A simple example of potential collaboration: Scripter’s “watch me” mode would tremendously benefit from a new panel entry point, “command invoked”. This callback would just let a panel plugin observe every XD UI-level menu command invoked by the user. And it would be useful in general for plugins to know what’s going on at a global level, and not just by guessing at what happened by inspecting scenegraph changes and hoping for the best.

If we pull off even half of these ambitious goals, Scripter will easily be the among most sophisticated scripting environments ever developed. And that can only mean good things for XD and Adobe.

How to support?

The obvious desire is to have the Scripter plugin generally free to use, to encourage widespread use and general applicability.

The big question for Em is: How to support the development of such a product, which is clearly some man-years of work in the long term?

One approach might be having Adobe underwrite the effort for for the first 2-3 years, coupled with selling “Pro” licenses that incorporate the higher-end features.

Long-term, once kick-started, Em could sell low-cost quarterly/annual subscriptions to the crowdsourced scripts/discussion back-end, with some limited access at no charge. (I.e., use the WordPress/Automattic model.)
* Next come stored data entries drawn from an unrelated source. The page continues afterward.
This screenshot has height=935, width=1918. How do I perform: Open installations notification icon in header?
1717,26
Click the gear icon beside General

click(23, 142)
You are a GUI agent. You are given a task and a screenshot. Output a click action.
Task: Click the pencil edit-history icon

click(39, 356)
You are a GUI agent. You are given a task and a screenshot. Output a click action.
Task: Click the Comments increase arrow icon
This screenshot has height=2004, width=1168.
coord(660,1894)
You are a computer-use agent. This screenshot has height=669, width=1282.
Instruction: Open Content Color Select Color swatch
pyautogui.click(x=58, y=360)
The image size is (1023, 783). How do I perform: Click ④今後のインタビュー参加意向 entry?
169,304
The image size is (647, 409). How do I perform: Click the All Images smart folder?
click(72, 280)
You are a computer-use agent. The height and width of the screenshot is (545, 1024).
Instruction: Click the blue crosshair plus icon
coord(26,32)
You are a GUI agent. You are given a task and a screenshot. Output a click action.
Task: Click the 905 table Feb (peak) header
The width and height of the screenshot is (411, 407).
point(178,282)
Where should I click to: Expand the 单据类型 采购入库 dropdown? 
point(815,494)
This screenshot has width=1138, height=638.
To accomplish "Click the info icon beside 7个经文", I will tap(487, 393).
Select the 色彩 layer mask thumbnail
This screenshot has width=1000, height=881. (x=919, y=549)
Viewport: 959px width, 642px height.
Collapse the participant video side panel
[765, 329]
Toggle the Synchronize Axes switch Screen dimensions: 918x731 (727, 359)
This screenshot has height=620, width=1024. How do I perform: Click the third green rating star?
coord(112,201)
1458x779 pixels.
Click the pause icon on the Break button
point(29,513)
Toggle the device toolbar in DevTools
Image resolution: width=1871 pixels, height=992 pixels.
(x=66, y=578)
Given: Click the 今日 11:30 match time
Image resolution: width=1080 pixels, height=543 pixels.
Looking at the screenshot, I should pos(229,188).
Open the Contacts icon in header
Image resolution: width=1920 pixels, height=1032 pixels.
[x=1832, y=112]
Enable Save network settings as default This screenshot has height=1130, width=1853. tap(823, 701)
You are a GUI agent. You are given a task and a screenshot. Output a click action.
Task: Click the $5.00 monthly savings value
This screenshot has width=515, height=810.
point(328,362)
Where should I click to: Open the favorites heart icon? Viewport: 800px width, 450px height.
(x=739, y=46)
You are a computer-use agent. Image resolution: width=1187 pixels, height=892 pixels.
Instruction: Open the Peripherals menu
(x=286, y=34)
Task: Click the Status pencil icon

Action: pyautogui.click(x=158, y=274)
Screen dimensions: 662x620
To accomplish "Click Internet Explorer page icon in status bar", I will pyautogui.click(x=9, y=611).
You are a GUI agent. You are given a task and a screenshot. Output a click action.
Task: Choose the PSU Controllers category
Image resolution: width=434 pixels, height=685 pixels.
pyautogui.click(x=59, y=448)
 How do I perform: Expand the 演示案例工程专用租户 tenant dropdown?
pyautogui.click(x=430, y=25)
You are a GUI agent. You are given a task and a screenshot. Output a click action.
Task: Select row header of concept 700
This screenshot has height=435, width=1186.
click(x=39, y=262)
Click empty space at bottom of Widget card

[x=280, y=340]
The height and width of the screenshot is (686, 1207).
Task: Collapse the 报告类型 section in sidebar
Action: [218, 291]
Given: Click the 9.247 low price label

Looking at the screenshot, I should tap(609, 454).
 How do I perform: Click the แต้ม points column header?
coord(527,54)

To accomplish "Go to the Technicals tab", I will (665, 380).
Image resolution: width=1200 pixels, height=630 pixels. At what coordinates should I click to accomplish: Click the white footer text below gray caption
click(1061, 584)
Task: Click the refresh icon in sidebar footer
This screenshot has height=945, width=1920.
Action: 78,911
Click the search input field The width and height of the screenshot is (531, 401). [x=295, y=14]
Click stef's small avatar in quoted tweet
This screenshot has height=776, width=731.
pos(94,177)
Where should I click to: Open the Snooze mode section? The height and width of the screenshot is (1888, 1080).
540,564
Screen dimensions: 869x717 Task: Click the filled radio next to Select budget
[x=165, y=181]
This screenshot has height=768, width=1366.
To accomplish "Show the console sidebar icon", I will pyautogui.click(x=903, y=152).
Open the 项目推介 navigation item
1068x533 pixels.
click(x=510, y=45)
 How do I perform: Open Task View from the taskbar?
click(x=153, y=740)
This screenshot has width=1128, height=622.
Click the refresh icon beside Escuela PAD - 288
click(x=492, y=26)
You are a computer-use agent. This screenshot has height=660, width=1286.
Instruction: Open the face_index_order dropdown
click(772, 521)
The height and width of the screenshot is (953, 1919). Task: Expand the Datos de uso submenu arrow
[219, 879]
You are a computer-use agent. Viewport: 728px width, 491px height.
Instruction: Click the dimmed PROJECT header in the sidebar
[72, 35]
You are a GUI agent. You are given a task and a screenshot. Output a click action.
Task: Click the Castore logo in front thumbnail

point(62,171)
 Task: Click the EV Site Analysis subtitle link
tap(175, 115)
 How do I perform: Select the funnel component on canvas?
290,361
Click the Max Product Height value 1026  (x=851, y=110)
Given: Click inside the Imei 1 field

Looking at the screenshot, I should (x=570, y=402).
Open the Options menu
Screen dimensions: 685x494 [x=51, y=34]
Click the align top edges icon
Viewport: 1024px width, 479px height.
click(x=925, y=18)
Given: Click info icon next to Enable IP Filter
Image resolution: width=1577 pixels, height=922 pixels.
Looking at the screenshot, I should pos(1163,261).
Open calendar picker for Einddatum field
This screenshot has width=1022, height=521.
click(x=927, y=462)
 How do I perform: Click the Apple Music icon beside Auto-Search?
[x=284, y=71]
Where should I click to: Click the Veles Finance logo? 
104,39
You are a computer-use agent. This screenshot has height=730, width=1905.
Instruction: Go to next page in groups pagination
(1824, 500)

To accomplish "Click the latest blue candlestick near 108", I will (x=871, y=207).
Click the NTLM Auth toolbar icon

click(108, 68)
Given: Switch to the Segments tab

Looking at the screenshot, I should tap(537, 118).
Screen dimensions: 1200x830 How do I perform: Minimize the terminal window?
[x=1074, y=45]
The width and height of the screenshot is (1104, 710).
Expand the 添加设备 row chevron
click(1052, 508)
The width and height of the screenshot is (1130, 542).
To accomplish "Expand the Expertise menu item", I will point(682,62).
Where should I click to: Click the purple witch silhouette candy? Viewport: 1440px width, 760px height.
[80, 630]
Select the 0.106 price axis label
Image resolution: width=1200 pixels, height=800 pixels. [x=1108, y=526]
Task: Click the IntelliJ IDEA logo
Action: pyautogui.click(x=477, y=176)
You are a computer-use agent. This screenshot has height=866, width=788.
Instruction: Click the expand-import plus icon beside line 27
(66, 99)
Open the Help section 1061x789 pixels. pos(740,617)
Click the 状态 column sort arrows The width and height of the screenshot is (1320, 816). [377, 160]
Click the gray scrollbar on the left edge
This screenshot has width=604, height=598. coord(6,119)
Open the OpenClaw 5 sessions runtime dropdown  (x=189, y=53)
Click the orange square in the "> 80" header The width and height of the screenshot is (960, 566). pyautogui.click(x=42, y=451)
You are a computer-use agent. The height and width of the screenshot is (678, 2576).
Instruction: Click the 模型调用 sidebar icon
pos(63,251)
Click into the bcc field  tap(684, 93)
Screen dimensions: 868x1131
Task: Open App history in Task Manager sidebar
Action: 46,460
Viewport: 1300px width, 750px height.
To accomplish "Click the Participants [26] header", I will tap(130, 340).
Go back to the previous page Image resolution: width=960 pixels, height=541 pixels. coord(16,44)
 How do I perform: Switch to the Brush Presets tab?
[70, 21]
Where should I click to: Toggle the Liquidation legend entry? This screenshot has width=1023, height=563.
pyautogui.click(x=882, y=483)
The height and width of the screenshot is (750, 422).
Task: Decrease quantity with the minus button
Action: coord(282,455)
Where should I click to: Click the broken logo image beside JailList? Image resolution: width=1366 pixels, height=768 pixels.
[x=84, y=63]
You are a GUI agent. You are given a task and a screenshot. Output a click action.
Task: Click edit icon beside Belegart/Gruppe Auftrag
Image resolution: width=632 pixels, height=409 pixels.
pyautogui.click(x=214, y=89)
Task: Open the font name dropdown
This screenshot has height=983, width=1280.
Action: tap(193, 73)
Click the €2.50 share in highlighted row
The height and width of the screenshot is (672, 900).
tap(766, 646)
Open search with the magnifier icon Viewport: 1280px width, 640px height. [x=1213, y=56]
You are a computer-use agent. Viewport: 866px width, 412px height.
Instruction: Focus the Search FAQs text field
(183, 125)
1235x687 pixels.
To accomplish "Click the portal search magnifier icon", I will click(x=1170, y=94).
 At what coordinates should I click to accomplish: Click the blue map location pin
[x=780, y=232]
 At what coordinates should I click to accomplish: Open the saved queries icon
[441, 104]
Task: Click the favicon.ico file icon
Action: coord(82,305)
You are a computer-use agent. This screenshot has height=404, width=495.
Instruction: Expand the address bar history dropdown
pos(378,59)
This isn’t the way to fast riches, but we’re interested in a long term solution that benefits everyone. Such a solution also needs to produce enough income that Em can continue to develop and improve the ecosystem for years to come, and not just end up with a “one-off” product.

Why Em?

My (Chris Ryland’s) academic background (Harvard/Columbia CS) is in languages, compilers, and interpreters, with a decade of networks & operating system development experience and leadership after school, and now almost 30 years of deep electronic publishing software industry experience founding and running Em Software (with 5 years in the nascent laser printer industry before that).

I’ve done a lot of thinking/scheming over the past few years about similar systems for InDesign, though more with an eye to data-driven publishing, and less general. And I’ve also designed a whole more general dataflow system called VisiFlow, which shares some properties with the Scripter idea, but which is likely overly ambitious to be tackled with Em’s limited resources. Scripter seems more in line with what’s actually possible, but general enough to be challenging and interesting.

Since the beginning of 2019, I’ve done a deep dive into XD panel development, and have created three non-trivial plugins. One of them (Layers for Developers) required exploring every nook and cranny of the XD scenegraph API. So I’m now completely conversant with UXP and XD API usage. And with decades of deep experience with many different languages, from assembly to SmallTalk (most recently Javascript in depth), I’m confident we have the expertise to build what we’re proposing here.

In particular, building and working on dynamic language interpreters is something I’ve done before, so that’s no real challenge, even if rather large in scope.

Behind me are two very senior software developers/architects (Chris Roueche, John Whitney) who could be called in to help with various aspects of the Scripter product, as it starts to mature.

We’d also expect to add personnel to the project (slowly), if the Scripter project proves its worth long-term.